[Saved data entries]
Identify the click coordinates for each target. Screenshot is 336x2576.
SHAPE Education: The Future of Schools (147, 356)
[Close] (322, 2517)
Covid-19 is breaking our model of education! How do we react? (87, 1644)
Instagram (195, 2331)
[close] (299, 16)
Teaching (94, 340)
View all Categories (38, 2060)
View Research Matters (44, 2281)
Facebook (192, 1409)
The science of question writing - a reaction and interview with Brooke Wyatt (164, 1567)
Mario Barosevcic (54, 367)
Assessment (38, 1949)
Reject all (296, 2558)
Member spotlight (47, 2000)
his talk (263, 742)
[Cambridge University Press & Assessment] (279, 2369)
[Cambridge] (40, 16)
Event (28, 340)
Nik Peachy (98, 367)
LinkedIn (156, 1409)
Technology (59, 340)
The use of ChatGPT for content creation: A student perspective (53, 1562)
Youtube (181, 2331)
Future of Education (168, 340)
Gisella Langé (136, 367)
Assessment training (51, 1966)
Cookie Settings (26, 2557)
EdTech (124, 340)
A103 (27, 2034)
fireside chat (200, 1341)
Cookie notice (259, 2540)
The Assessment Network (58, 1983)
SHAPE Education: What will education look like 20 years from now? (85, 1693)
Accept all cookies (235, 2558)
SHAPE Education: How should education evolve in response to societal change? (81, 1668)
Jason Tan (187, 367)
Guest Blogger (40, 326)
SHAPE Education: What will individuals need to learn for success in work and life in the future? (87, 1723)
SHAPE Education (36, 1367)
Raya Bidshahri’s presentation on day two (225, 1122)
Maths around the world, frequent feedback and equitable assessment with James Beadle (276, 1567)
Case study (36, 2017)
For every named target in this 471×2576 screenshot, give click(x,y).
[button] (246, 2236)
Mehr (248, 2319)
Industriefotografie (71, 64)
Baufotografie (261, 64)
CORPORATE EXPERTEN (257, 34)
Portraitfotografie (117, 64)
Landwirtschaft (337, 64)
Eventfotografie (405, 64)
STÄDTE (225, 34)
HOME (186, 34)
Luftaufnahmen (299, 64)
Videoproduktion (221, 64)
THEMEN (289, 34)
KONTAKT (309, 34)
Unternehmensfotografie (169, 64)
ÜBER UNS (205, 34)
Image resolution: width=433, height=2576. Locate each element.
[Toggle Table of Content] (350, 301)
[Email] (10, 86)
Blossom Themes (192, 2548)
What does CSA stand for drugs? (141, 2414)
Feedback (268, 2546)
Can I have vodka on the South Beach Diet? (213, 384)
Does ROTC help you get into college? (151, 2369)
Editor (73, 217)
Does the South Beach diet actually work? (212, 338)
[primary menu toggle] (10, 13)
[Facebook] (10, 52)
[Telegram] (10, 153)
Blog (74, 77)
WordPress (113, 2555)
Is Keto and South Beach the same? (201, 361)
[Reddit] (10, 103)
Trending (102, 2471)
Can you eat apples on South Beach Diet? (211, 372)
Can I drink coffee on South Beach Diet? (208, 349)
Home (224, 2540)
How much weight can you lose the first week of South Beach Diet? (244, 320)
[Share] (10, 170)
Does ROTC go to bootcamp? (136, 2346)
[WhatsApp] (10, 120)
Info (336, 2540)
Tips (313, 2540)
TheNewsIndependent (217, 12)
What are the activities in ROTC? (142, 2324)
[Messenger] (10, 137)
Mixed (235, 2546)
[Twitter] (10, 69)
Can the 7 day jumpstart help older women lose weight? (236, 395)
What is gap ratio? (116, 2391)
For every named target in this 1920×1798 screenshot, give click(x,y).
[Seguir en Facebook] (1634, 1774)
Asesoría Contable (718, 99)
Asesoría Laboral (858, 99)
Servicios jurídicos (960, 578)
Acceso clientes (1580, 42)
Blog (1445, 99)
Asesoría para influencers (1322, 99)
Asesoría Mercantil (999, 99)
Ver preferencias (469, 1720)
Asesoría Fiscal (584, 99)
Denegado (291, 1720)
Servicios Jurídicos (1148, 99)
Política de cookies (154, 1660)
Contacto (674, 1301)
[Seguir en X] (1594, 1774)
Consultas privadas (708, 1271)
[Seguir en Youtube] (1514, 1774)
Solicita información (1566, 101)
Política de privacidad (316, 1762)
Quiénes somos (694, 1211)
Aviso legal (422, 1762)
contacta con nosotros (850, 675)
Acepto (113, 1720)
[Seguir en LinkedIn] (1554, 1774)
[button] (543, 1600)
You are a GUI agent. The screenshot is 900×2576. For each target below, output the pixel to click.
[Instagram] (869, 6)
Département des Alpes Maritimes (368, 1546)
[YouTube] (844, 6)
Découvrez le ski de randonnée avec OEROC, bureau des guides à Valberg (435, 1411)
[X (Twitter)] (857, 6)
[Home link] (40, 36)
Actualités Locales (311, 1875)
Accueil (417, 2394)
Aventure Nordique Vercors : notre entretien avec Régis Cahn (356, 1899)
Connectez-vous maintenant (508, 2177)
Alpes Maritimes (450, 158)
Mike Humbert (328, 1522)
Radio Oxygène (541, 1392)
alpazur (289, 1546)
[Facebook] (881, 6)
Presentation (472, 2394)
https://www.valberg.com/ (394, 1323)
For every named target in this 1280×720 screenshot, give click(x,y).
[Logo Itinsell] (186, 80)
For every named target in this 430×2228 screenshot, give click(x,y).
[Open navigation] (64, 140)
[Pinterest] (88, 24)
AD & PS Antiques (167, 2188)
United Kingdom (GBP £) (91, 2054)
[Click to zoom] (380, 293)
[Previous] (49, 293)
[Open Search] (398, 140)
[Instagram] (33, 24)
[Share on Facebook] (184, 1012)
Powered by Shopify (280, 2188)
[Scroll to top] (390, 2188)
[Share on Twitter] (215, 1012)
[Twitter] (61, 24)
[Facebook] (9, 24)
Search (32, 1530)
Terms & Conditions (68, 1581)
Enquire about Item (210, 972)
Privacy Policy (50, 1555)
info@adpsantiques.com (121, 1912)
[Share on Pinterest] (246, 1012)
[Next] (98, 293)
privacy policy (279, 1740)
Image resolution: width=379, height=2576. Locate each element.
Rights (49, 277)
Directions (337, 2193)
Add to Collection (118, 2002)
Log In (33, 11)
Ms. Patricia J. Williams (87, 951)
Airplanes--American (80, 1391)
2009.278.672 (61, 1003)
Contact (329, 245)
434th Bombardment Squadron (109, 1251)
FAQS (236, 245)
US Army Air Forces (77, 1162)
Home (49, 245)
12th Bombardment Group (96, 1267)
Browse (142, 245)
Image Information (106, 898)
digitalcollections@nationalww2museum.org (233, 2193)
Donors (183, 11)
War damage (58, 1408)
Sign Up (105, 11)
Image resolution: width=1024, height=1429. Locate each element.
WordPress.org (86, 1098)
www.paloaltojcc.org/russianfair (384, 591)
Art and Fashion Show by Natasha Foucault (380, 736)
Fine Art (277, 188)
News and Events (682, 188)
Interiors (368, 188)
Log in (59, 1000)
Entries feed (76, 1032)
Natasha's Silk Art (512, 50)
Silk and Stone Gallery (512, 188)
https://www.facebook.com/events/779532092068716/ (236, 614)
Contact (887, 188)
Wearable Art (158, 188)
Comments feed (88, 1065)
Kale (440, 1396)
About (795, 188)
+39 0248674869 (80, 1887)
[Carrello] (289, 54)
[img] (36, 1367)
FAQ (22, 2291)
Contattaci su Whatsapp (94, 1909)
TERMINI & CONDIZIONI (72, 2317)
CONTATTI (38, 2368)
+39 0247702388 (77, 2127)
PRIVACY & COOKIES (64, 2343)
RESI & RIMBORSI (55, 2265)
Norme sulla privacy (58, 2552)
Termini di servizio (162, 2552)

> _About this task_
Repeat the whole of the data verbatim, as it reads above.

> _Response for this exercise_
Identify the click coordinates for each target. Screenshot is 336x2576.
SHAPE Education: The Future of Schools (147, 356)
[Close] (322, 2517)
Covid-19 is breaking our model of education! How do we react? (87, 1644)
Instagram (195, 2331)
[close] (299, 16)
Teaching (94, 340)
View all Categories (38, 2060)
View Research Matters (44, 2281)
Facebook (192, 1409)
The science of question writing - a reaction and interview with Brooke Wyatt (164, 1567)
Mario Barosevcic (54, 367)
Assessment (38, 1949)
Reject all (296, 2558)
Member spotlight (47, 2000)
his talk (263, 742)
[Cambridge University Press & Assessment] (279, 2369)
[Cambridge] (40, 16)
Event (28, 340)
Nik Peachy (98, 367)
LinkedIn (156, 1409)
Technology (59, 340)
The use of ChatGPT for content creation: A student perspective (53, 1562)
Youtube (181, 2331)
Future of Education (168, 340)
Gisella Langé (136, 367)
Assessment training (51, 1966)
Cookie Settings (26, 2557)
EdTech (124, 340)
A103 (27, 2034)
fireside chat (200, 1341)
Cookie notice (259, 2540)
The Assessment Network (58, 1983)
SHAPE Education: What will education look like 20 years from now? (85, 1693)
Accept all cookies (235, 2558)
SHAPE Education: How should education evolve in response to societal change? (81, 1668)
Jason Tan (187, 367)
Guest Blogger (40, 326)
SHAPE Education: What will individuals need to learn for success in work and life in the future? (87, 1723)
SHAPE Education (36, 1367)
Raya Bidshahri’s presentation on day two (225, 1122)
Maths around the world, frequent feedback and equitable assessment with James Beadle (276, 1567)
Case study (36, 2017)
For every named target in this 471×2576 screenshot, give click(x,y).
[button] (246, 2236)
Mehr (248, 2319)
Industriefotografie (71, 64)
Baufotografie (261, 64)
CORPORATE EXPERTEN (257, 34)
Portraitfotografie (117, 64)
Landwirtschaft (337, 64)
Eventfotografie (405, 64)
STÄDTE (225, 34)
HOME (186, 34)
Luftaufnahmen (299, 64)
Videoproduktion (221, 64)
THEMEN (289, 34)
KONTAKT (309, 34)
Unternehmensfotografie (169, 64)
ÜBER UNS (205, 34)
Image resolution: width=433, height=2576. Locate each element.
[Toggle Table of Content] (350, 301)
[Email] (10, 86)
Blossom Themes (192, 2548)
What does CSA stand for drugs? (141, 2414)
Feedback (268, 2546)
Can I have vodka on the South Beach Diet? (213, 384)
Does ROTC help you get into college? (151, 2369)
Editor (73, 217)
Does the South Beach diet actually work? (212, 338)
[primary menu toggle] (10, 13)
[Facebook] (10, 52)
[Telegram] (10, 153)
Blog (74, 77)
WordPress (113, 2555)
Is Keto and South Beach the same? (201, 361)
[Reddit] (10, 103)
Trending (102, 2471)
Can you eat apples on South Beach Diet? (211, 372)
Can I drink coffee on South Beach Diet? (208, 349)
Home (224, 2540)
How much weight can you lose the first week of South Beach Diet? (244, 320)
[Share] (10, 170)
Does ROTC go to bootcamp? (136, 2346)
[WhatsApp] (10, 120)
Info (336, 2540)
Tips (313, 2540)
TheNewsIndependent (217, 12)
What are the activities in ROTC? (142, 2324)
[Messenger] (10, 137)
Mixed (235, 2546)
[Twitter] (10, 69)
Can the 7 day jumpstart help older women lose weight? (236, 395)
What is gap ratio? (116, 2391)
For every named target in this 1920×1798 screenshot, give click(x,y).
[Seguir en Facebook] (1634, 1774)
Asesoría Contable (718, 99)
Asesoría Laboral (858, 99)
Servicios jurídicos (960, 578)
Acceso clientes (1580, 42)
Blog (1445, 99)
Asesoría para influencers (1322, 99)
Asesoría Mercantil (999, 99)
Ver preferencias (469, 1720)
Asesoría Fiscal (584, 99)
Denegado (291, 1720)
Servicios Jurídicos (1148, 99)
Política de cookies (154, 1660)
Contacto (674, 1301)
[Seguir en X] (1594, 1774)
Consultas privadas (708, 1271)
[Seguir en Youtube] (1514, 1774)
Solicita información (1566, 101)
Política de privacidad (316, 1762)
Quiénes somos (694, 1211)
Aviso legal (422, 1762)
contacta con nosotros (850, 675)
Acepto (113, 1720)
[Seguir en LinkedIn] (1554, 1774)
[button] (543, 1600)
You are a GUI agent. The screenshot is 900×2576. For each target below, output the pixel to click.
[Instagram] (869, 6)
Département des Alpes Maritimes (368, 1546)
[YouTube] (844, 6)
Découvrez le ski de randonnée avec OEROC, bureau des guides à Valberg (435, 1411)
[X (Twitter)] (857, 6)
[Home link] (40, 36)
Actualités Locales (311, 1875)
Accueil (417, 2394)
Aventure Nordique Vercors : notre entretien avec Régis Cahn (356, 1899)
Connectez-vous maintenant (508, 2177)
Alpes Maritimes (450, 158)
Mike Humbert (328, 1522)
Radio Oxygène (541, 1392)
alpazur (289, 1546)
[Facebook] (881, 6)
Presentation (472, 2394)
https://www.valberg.com/ (394, 1323)
For every named target in this 1280×720 screenshot, give click(x,y).
[Logo Itinsell] (186, 80)
For every named target in this 430×2228 screenshot, give click(x,y).
[Open navigation] (64, 140)
[Pinterest] (88, 24)
AD & PS Antiques (167, 2188)
United Kingdom (GBP £) (91, 2054)
[Click to zoom] (380, 293)
[Previous] (49, 293)
[Open Search] (398, 140)
[Instagram] (33, 24)
[Share on Facebook] (184, 1012)
Powered by Shopify (280, 2188)
[Scroll to top] (390, 2188)
[Share on Twitter] (215, 1012)
[Twitter] (61, 24)
[Facebook] (9, 24)
Search (32, 1530)
Terms & Conditions (68, 1581)
Enquire about Item (210, 972)
Privacy Policy (50, 1555)
info@adpsantiques.com (121, 1912)
[Share on Pinterest] (246, 1012)
[Next] (98, 293)
privacy policy (279, 1740)
Image resolution: width=379, height=2576. Locate each element.
Rights (49, 277)
Directions (337, 2193)
Add to Collection (118, 2002)
Log In (33, 11)
Ms. Patricia J. Williams (87, 951)
Airplanes--American (80, 1391)
2009.278.672 (61, 1003)
Contact (329, 245)
434th Bombardment Squadron (109, 1251)
FAQS (236, 245)
US Army Air Forces (77, 1162)
Home (49, 245)
12th Bombardment Group (96, 1267)
Browse (142, 245)
Image Information (106, 898)
digitalcollections@nationalww2museum.org (233, 2193)
Donors (183, 11)
War damage (58, 1408)
Sign Up (105, 11)
Image resolution: width=1024, height=1429. Locate each element.
WordPress.org (86, 1098)
www.paloaltojcc.org/russianfair (384, 591)
Art and Fashion Show by Natasha Foucault (380, 736)
Fine Art (277, 188)
News and Events (682, 188)
Interiors (368, 188)
Log in (59, 1000)
Entries feed (76, 1032)
Natasha's Silk Art (512, 50)
Silk and Stone Gallery (512, 188)
https://www.facebook.com/events/779532092068716/ (236, 614)
Contact (887, 188)
Wearable Art (158, 188)
Comments feed (88, 1065)
Kale (440, 1396)
About (795, 188)
+39 0248674869 (80, 1887)
[Carrello] (289, 54)
[img] (36, 1367)
FAQ (22, 2291)
Contattaci su Whatsapp (94, 1909)
TERMINI & CONDIZIONI (72, 2317)
CONTATTI (38, 2368)
+39 0247702388 (77, 2127)
PRIVACY & COOKIES (64, 2343)
RESI & RIMBORSI (55, 2265)
Norme sulla privacy (58, 2552)
Termini di servizio (162, 2552)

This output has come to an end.